(CONSIGNE ÉCRITE):
Pourriez-vous imprimer intégralement, sans rien y changer, la critique de La Maison nue ?

Illustration de l'article
Critiques
par Thomas Mourier - le 22/11/2022
Partager :
par Thomas Mourier - le 22/11/2022

La Maison nue, laissez-vous embarquer par la poésie du mouvement

Comme les pièces d’un gigantesque puzzle dont on ne voit pas encore l’ensemble, les livres que publie Marion Fayolle, depuis une dizaine d’années, ont des airs de famille, mais ne se ressemblent pas. Avec La Maison nue, elle ajoute une nouvelle brique à son univers riche, proposant une comédie musicale de papier…

Ce livre fonctionne comme une pièce de théâtre dessinée, on y trouve les 3 colloc’ d’une maison de brique vouée à être détruite qui sont tous une facette de cette allégorie : des êtres brisés. On trouve une femme qui peine à s’ouvrir aux autres qui ne s’occupe que des chevaux les plus dangereux, un homme obnubilé par une histoire d’amour à sens unique et un jeune homme qui souffre devant son incapacité à créer. À l’image de la maison qui est promise à être démolie, ces 3 personnages incarnent les souffrances sociales, amoureuses, créatives d’une vie en instance d’être brisés. Deux autres personnages viennent faire un contrepoint à ces 3 facettes, une mère et son nourrisson, un duo qui vient créer du lien et mettre des mots sur ce qui est familièrement tabou.

(Entrées stockées d'une collection):
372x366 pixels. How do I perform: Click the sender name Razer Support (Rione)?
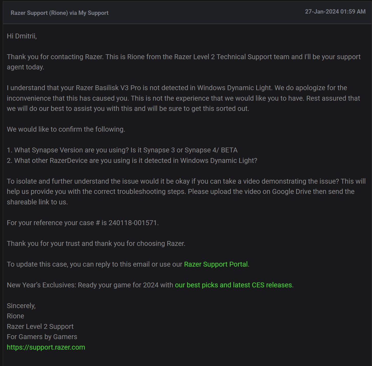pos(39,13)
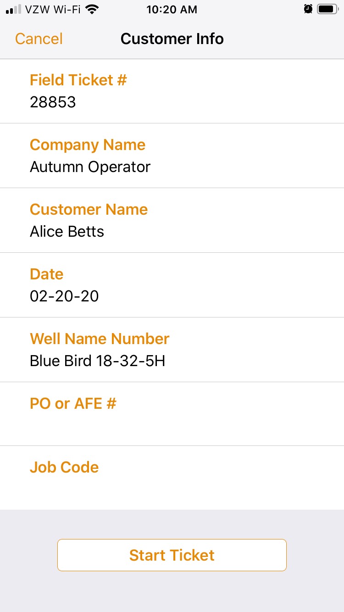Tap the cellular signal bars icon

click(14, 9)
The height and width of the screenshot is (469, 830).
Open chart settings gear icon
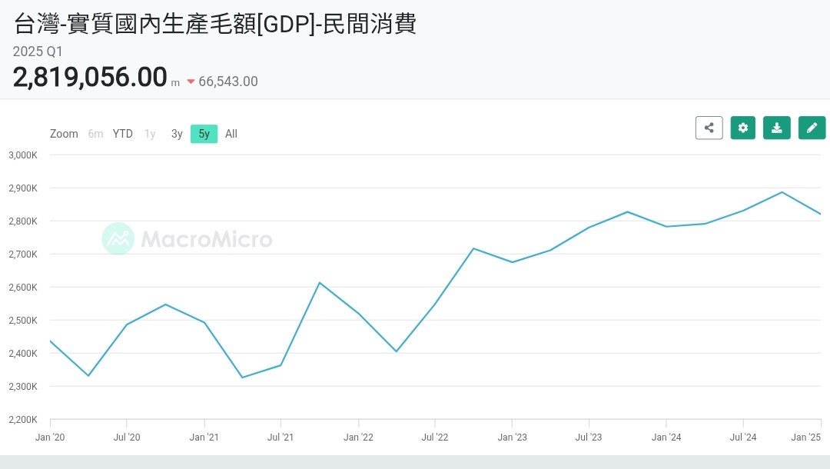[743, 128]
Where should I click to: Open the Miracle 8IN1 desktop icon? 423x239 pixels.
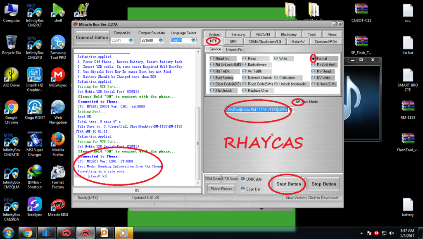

(CORRIGÉ DE L'EXERCICE):
Illustration de l'article
Critiques
par Thomas Mourier - le 22/11/2022
Partager :
par Thomas Mourier - le 22/11/2022

La Maison nue, laissez-vous embarquer par la poésie du mouvement

Comme les pièces d’un gigantesque puzzle dont on ne voit pas encore l’ensemble, les livres que publie Marion Fayolle, depuis une dizaine d’années, ont des airs de famille, mais ne se ressemblent pas. Avec La Maison nue, elle ajoute une nouvelle brique à son univers riche, proposant une comédie musicale de papier…

Ce livre fonctionne comme une pièce de théâtre dessinée, on y trouve les 3 colloc’ d’une maison de brique vouée à être détruite qui sont tous une facette de cette allégorie : des êtres brisés. On trouve une femme qui peine à s’ouvrir aux autres qui ne s’occupe que des chevaux les plus dangereux, un homme obnubilé par une histoire d’amour à sens unique et un jeune homme qui souffre devant son incapacité à créer. À l’image de la maison qui est promise à être démolie, ces 3 personnages incarnent les souffrances sociales, amoureuses, créatives d’une vie en instance d’être brisés. Deux autres personnages viennent faire un contrepoint à ces 3 facettes, une mère et son nourrisson, un duo qui vient créer du lien et mettre des mots sur ce qui est familièrement tabou.